Updated: 21 hours ago

A Primer from Diverse Holliston


Town Meeting: Monday, May 11, 2026 | 7:00 p.m. | Holliston High School


Town Meeting is one of the most direct forms of democracy we have. Every registered voter in Holliston has a seat, a voice, and a vote. And while the warrant can feel dense — full of legal language, finance committee footnotes, and references to obscure Massachusetts General Laws chapters — what's actually being decided affects everyone in this community. Although not always equally, and that's why we're here.


This primer walks through the May 2026 warrant with an equity and inclusion lens. We're not telling you how to vote. We're offering the questions we think are worth asking — and the context that doesn't always make it into the official comments.

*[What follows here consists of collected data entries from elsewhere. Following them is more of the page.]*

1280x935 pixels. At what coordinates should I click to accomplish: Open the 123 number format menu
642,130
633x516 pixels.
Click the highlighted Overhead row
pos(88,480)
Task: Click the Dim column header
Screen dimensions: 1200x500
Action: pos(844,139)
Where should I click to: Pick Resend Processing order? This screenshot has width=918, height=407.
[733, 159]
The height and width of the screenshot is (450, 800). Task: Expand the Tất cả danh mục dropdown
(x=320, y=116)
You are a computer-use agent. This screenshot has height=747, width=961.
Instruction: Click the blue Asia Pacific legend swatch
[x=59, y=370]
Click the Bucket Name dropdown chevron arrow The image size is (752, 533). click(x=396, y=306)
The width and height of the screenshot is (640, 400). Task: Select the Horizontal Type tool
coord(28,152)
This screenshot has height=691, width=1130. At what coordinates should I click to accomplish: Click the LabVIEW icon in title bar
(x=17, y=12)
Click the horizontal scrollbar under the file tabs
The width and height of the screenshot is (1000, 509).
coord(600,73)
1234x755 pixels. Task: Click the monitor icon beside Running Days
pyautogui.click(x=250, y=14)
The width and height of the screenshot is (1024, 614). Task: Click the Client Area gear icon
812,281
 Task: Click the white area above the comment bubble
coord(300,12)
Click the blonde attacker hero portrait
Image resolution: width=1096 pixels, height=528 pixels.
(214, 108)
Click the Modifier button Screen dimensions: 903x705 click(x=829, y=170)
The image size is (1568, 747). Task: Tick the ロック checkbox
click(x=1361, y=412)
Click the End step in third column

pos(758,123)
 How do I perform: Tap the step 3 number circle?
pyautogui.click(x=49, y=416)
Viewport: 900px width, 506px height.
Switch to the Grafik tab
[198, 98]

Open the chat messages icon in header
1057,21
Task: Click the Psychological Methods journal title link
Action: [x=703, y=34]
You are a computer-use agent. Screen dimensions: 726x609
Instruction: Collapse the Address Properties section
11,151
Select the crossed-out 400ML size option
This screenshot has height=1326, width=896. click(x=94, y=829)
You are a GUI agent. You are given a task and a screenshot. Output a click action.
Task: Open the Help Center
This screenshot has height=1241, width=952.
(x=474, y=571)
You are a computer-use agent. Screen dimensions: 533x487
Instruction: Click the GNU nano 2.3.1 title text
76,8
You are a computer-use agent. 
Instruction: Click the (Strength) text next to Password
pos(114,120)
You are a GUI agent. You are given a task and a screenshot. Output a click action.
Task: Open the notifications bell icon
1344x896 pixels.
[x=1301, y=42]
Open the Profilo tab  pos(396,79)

How Town Meeting Works (TL;DR)

Each "Article" in the warrant is a separate item that voters debate and vote on. The Finance Committee and Select Board provide recommendations, but voters are not bound by them. You can move to amend articles, request a standing count, or simply ask questions from the floor before a vote is called.


The Secretary of the Commonwealth publishes a Citizen's Guide to Town Meetings if you'd like to learn more about how the process works.


Articles Worth Close Attention

Articles 9, 10, 11: Senior Property Tax Relief (Expanded)

What they do: These three articles expand and index property tax exemptions for senior residents — lowering the qualifying age, increasing exemption amounts, and adding annual cost-of-living adjustments so the benefits don't erode over time.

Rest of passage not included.